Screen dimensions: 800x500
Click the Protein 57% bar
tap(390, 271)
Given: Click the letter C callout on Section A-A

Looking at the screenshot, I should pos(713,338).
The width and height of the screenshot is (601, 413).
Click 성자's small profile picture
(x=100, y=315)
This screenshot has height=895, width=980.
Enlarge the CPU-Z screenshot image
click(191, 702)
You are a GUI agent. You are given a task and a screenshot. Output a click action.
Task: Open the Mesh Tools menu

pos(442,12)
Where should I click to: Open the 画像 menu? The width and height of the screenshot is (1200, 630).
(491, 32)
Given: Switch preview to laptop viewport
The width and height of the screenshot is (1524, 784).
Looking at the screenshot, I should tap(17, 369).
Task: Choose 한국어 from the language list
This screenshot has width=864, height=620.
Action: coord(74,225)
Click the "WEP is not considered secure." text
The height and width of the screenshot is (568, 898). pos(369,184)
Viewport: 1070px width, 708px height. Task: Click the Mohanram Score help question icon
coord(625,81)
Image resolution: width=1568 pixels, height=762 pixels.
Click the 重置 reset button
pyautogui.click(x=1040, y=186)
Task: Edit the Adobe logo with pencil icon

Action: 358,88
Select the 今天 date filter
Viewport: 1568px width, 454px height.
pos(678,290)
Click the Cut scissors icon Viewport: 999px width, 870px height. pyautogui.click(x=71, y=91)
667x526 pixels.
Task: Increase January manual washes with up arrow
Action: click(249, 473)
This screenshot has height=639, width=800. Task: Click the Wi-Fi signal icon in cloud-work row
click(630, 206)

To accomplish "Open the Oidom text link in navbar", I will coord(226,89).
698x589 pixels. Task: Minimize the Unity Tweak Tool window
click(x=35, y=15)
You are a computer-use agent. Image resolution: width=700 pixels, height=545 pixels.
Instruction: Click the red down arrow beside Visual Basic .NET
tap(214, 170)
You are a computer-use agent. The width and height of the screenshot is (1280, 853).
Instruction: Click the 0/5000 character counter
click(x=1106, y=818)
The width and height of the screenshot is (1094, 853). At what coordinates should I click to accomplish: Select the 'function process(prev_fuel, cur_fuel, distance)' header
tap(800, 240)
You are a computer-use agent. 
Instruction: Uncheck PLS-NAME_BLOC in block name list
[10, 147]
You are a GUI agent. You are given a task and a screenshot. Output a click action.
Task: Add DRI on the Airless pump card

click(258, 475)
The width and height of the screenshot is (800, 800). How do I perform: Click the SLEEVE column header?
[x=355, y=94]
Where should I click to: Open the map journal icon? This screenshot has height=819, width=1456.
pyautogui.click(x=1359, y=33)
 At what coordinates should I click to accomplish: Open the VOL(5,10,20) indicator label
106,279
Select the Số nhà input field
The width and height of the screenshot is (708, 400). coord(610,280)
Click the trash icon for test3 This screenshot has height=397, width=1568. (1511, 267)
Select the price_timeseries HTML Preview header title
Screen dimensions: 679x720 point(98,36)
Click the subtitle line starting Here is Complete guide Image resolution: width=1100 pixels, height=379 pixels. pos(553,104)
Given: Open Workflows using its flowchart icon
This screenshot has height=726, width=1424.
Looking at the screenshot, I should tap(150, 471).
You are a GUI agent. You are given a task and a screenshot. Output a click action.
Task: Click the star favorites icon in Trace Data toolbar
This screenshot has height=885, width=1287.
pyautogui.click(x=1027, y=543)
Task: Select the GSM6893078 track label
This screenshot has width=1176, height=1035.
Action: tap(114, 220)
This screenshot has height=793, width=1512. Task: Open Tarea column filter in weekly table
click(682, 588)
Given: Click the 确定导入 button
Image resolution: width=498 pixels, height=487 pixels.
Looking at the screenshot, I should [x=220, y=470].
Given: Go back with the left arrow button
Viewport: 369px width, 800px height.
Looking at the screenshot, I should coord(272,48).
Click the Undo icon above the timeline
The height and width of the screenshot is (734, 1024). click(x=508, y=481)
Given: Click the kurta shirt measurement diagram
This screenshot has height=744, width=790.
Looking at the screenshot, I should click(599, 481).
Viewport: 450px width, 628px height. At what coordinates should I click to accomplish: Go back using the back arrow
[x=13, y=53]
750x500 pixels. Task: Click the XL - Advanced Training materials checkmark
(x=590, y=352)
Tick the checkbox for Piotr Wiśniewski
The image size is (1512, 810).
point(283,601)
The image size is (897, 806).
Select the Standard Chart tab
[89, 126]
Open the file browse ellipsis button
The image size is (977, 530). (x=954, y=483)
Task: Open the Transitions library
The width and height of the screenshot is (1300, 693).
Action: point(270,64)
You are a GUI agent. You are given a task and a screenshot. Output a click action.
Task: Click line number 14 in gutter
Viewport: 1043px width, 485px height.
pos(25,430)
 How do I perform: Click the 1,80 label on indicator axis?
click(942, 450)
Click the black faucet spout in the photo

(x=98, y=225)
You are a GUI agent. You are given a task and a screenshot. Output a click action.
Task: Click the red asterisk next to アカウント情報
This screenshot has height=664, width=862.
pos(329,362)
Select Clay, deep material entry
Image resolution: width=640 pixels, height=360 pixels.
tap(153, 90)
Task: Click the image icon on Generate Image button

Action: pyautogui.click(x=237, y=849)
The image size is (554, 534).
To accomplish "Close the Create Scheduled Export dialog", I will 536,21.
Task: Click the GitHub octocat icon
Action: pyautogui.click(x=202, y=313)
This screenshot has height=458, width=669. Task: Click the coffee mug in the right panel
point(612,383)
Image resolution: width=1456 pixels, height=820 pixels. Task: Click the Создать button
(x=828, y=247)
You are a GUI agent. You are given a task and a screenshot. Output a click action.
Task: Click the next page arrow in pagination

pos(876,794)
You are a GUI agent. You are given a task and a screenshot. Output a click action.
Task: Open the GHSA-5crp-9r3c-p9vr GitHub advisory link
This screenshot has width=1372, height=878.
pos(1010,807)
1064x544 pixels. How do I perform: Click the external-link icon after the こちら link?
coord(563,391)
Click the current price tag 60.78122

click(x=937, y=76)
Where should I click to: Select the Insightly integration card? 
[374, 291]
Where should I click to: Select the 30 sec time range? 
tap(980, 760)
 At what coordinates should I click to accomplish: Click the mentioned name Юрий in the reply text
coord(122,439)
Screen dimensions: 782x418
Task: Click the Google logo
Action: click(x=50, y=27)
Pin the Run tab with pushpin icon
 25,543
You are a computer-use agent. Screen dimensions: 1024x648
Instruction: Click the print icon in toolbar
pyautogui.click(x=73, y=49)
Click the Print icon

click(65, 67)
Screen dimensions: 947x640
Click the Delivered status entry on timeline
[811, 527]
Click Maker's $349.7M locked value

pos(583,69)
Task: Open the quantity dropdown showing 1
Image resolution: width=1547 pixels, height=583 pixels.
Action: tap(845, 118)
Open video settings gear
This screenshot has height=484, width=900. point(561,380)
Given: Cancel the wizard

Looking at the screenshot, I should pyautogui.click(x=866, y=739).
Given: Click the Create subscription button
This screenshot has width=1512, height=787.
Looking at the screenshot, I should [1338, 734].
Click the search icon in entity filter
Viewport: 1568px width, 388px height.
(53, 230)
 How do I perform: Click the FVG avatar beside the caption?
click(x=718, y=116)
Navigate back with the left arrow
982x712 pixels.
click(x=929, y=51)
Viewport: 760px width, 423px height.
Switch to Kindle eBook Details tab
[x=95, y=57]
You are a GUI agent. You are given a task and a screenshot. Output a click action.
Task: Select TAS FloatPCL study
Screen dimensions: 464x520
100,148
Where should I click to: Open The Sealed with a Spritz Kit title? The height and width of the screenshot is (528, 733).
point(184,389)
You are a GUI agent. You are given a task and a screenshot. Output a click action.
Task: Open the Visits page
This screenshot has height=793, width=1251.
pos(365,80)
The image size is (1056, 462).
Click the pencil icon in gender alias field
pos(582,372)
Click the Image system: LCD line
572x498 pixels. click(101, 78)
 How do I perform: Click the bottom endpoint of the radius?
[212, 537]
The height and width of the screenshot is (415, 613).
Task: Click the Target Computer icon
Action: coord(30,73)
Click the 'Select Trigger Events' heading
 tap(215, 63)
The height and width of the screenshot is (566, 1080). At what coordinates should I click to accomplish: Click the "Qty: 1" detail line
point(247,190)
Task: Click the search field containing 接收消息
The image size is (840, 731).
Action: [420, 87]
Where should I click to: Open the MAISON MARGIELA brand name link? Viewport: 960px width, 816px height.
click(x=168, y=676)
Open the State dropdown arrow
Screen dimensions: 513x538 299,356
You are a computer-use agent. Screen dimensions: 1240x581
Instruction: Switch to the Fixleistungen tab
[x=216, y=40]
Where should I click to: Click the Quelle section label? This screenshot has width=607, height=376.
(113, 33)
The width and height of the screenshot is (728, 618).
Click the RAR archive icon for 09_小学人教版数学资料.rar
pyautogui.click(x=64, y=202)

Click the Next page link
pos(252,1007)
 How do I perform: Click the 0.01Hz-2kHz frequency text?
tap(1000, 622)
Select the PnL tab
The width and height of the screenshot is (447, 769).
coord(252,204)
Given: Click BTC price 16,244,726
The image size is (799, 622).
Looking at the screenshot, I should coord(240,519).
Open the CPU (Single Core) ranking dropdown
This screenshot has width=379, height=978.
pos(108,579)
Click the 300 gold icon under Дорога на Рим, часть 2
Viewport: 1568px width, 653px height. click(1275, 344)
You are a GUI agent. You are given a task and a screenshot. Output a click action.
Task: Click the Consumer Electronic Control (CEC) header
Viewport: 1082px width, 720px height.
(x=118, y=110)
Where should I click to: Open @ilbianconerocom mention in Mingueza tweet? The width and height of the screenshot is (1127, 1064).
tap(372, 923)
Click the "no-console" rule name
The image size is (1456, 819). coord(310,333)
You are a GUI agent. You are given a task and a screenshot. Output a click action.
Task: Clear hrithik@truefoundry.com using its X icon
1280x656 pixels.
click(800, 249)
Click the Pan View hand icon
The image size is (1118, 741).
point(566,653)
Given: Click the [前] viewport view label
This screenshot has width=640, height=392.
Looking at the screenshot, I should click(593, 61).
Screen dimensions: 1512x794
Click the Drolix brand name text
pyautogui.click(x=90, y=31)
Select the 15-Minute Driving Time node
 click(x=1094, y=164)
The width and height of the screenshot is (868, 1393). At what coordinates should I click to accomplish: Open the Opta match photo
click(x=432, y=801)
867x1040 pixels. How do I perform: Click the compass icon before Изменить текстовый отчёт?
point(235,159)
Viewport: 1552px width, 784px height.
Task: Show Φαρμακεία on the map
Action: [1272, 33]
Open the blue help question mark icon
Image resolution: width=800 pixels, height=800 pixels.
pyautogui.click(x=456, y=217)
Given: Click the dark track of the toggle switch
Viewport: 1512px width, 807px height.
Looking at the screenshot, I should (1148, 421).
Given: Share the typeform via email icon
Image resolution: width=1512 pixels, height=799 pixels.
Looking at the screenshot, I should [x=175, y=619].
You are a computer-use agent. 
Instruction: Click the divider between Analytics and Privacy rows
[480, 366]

____________

**Problem description**
Print, exactly as they appear above, the lines running from the one with "Given: Click the dark" through the final line.

**Output of the task**
Given: Click the dark track of the toggle switch
Viewport: 1512px width, 807px height.
Looking at the screenshot, I should (1148, 421).
Given: Share the typeform via email icon
Image resolution: width=1512 pixels, height=799 pixels.
Looking at the screenshot, I should [x=175, y=619].
You are a computer-use agent. 
Instruction: Click the divider between Analytics and Privacy rows
[480, 366]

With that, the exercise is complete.